### Supplied text
######
THE great British public has always been easily seduced by the cult of celebrity, bestowing on some very slimy characters far more deference and respect than their morals deserve.

It's why some genuine losers and scumbags achieve national prominence through reality TV.

That was certainly true of the depraved Jimmy Savile, but the jailing of Rolf Harris leaves a palpable sense of public disappointment, a betrayal of a trust already eroded by greedy politicians, robbing bankers and abusive clergy.

Harris was genuinely liked, everyone's favourite daft uncle, named No.90 among the 100 most trusted Aussies.

And yet celebrity disgrace has also always been an avid spectator sport for the masses.

Harris and Savile were the UK's leading children's entertainers for decades, feted as national treasures.

Savile introduced the Aussie on Top Of The Pops in 1969 with his Christmas No.1, Two Little Boys, and later millions of families watched Jim'll Fix It and Rolf's Cartoon Time.

Kids could listen to the latest Top 20 pop chart only on Radio One every Sunday and with the internet yet to be invented and no Sky to challenge BBC1, BBC2 and STV, it was no surprise such presenters dominated popular culture.

Savile, with his quirky speech and platinum pelmet hair, favoured bling, tacky shellsuits and outsize cigars.

He convinced us he was making kids' dreams come true. In reality, he was giving them nightmares.

In contrast, the bearded Harris presented an arty image, as warm and cuddly as any koala he may have encountered in his TV hit Animal Hospital.

In reality, he was nicknamed "the octopus" by female TV colleagues because of his wandering hands.
######
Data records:
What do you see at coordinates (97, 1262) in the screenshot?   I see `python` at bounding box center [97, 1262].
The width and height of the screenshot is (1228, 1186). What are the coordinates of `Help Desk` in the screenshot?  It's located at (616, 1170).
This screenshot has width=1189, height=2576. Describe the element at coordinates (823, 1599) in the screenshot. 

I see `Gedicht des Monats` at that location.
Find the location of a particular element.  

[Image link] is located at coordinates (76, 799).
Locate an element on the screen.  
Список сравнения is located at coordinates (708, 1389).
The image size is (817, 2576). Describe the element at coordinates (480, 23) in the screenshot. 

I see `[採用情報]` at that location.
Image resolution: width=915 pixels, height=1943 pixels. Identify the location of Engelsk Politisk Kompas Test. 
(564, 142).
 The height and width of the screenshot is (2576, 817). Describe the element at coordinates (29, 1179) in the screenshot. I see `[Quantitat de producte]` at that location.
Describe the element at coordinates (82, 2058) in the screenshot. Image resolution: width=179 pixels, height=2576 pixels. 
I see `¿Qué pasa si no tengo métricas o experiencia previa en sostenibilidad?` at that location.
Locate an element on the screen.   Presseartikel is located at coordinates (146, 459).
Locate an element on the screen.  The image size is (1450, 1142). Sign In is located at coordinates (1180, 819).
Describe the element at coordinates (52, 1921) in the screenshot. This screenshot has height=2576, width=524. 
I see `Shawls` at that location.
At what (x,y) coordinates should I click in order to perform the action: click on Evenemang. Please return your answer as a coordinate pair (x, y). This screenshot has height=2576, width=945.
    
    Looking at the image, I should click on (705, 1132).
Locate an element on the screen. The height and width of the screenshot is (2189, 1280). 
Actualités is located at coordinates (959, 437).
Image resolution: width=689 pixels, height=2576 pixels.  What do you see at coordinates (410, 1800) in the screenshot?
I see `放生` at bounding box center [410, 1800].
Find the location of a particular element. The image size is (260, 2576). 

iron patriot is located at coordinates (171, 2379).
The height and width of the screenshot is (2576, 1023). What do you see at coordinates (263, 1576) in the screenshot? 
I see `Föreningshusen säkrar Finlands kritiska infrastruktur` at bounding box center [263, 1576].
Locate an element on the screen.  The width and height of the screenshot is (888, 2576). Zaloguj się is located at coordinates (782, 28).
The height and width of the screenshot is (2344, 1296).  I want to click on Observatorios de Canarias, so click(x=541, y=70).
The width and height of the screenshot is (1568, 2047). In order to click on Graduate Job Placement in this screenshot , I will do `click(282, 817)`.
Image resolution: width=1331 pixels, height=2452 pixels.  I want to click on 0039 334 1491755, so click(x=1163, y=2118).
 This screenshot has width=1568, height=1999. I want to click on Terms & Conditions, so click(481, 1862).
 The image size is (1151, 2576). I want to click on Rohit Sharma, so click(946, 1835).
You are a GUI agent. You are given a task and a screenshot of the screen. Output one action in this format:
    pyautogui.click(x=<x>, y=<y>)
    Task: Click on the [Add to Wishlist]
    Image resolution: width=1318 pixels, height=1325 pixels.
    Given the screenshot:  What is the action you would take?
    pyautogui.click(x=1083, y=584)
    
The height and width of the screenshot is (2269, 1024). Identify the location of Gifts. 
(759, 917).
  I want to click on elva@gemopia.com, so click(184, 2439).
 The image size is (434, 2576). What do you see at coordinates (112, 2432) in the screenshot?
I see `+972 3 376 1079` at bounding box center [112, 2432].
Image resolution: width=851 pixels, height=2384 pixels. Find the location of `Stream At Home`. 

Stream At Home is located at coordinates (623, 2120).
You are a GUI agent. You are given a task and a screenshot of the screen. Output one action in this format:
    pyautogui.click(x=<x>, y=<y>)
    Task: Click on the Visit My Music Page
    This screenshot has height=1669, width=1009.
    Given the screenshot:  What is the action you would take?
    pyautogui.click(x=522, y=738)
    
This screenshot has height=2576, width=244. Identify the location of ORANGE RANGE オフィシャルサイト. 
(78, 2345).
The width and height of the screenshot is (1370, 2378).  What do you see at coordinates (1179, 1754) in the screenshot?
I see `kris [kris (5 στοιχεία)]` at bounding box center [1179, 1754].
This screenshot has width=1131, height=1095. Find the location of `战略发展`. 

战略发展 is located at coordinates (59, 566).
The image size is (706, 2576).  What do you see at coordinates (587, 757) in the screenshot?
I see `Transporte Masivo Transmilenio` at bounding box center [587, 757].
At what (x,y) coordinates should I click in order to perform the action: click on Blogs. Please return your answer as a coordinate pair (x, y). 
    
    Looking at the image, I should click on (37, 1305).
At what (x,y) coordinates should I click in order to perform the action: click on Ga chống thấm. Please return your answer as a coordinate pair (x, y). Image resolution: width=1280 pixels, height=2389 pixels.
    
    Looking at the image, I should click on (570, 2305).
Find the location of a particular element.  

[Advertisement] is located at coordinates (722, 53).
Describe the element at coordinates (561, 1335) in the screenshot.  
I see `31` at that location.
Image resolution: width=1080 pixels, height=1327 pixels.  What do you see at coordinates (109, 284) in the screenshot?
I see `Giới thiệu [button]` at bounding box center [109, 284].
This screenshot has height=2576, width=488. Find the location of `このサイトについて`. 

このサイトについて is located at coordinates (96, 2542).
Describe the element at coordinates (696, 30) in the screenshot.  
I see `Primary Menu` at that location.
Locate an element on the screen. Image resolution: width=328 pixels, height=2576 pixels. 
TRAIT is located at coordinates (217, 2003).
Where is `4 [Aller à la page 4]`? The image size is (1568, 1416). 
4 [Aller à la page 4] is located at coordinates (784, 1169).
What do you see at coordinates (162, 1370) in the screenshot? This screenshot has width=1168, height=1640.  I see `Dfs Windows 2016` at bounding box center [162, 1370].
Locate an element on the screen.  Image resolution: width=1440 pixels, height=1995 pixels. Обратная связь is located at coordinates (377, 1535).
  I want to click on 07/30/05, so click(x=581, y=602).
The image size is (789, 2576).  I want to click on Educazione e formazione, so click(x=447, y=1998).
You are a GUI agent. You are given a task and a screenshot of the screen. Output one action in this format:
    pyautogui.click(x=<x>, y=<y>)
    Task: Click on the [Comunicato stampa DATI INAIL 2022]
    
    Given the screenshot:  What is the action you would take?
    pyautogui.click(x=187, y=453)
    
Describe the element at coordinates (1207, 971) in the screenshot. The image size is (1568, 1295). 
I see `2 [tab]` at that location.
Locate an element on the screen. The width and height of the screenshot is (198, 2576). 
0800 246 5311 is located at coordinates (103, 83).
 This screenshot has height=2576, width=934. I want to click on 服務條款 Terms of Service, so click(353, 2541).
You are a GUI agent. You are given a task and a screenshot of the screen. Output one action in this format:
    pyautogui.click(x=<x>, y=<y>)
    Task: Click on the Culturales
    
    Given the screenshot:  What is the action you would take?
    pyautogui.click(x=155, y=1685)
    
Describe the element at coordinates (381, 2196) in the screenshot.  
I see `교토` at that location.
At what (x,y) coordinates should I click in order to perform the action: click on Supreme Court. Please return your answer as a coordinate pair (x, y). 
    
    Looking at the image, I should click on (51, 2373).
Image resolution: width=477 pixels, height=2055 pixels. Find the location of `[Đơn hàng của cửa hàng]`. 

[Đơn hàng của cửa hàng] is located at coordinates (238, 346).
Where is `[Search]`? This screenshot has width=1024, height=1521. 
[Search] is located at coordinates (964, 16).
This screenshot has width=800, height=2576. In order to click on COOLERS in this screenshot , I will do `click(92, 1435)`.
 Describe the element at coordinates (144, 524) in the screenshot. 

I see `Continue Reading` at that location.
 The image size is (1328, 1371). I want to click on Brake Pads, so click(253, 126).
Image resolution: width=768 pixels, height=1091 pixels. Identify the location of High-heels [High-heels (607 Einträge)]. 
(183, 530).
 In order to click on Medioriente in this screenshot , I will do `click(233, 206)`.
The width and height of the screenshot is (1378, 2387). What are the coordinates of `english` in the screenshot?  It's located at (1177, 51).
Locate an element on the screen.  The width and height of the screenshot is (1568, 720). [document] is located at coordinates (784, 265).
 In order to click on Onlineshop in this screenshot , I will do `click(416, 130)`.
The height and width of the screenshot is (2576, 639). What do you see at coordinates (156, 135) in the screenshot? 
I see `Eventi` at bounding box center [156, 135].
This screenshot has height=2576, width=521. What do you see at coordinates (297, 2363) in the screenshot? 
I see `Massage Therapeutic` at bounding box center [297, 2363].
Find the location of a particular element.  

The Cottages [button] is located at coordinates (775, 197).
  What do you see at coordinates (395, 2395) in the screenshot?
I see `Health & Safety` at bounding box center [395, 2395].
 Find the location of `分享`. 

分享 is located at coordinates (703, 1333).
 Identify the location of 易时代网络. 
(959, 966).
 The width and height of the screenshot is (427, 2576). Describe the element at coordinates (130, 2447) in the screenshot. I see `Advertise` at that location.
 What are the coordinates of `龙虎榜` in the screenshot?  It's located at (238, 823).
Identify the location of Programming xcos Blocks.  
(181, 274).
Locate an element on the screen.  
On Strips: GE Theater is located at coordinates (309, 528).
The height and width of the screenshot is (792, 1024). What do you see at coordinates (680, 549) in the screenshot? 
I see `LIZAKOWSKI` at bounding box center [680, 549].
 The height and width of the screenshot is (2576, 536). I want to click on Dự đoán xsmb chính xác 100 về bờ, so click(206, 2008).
######
### Tasks
A) In the column on Rolf Harris and Jimmy Savile, what nickname did female TV colleagues give Harris?
B) Which television programs are named in the column on Rolf Harris and Jimmy Savile?
C) Carry on the column on Rolf Harris and Jimmy Savile from its last sentence.
These records were drawn from a separate source.

### Task-by-task answers
A) "The octopus"

B) Top Of The Pops, Jim'll Fix It, Rolf's Cartoon Time, Animal Hospital

C)
On one Fixit, Savile had Harris teach two children how to play a didgeridoo.

Savile would later return the favour by taking Harris on a tour of Broadmoor Psychiatric Hospital - where, unbelievably, Savile was given his own keys and was allowed to watch female patients being undressed.

So why did it take so long to expose their abuse? Because their privileged position, as darlings of the establishment, convinced them and their victims and those in authority they were untouchable.

Harris was invited to paint the Queen's 80th birthday portrait and he was a regular at Buck House functions.

Savile, who held court for local Yorkshire police and politicians, was gifted a knighthood by his pal Maggie Thatcher in 1990.

Over six decades, he was reported to six separate police forces, yet none took action.

Bosses at the BBC and in the NHS were alerted he was molesting girls. They chose not to listen.

Nothing was done to upset or unmask one of Auntie's biggest stars, and now Harris joins the Beeb's It's A Knock-Out front man Stuart Hall in jail.

Harris was sentenced to five years and nine months for 12 indecent assaults against four girls, including one just seven or eight.

Less then six months per offence seems derisory and it has been referred to the Attorney General under the "unduly lenient sentence scheme". At 84, he'll likely die in prison, anyway.

Many people believe institutional guilt over their criminal dereliction of duty surrounding Savile spawned a Met witch hunt of ageing personalities.

Of 17 people arrested in the Savile-inspired Operation Yewtree, five have been charged and so far only Harris and PR guru Max Clifford have been jailed.

But while Hall's arrest was not part of Yewtree it was sparked by one of more than 600 victims encouraged to come forward by the Savile revelations.

Octogenarian former celebrities are an easy target, though. Let's see if there's the same energy in investigating the alleged paedophile network operating at the heart of Westminster.

An "explosive" 40-page dossier was handed to then Home Secretary Leon now Lord Brittan in 1983 by the late Tory MP Geoffrey Dickens.

It was said to name Savile and the late Liberal MP Cyril Smith among more than 10 current and former politicians.

BRITTAN says he handed it to the police. The Home Office say that file and 114 others have been lost. Now there's a surprise.

The cover-up has always been the first line of defence for the UK Establishment.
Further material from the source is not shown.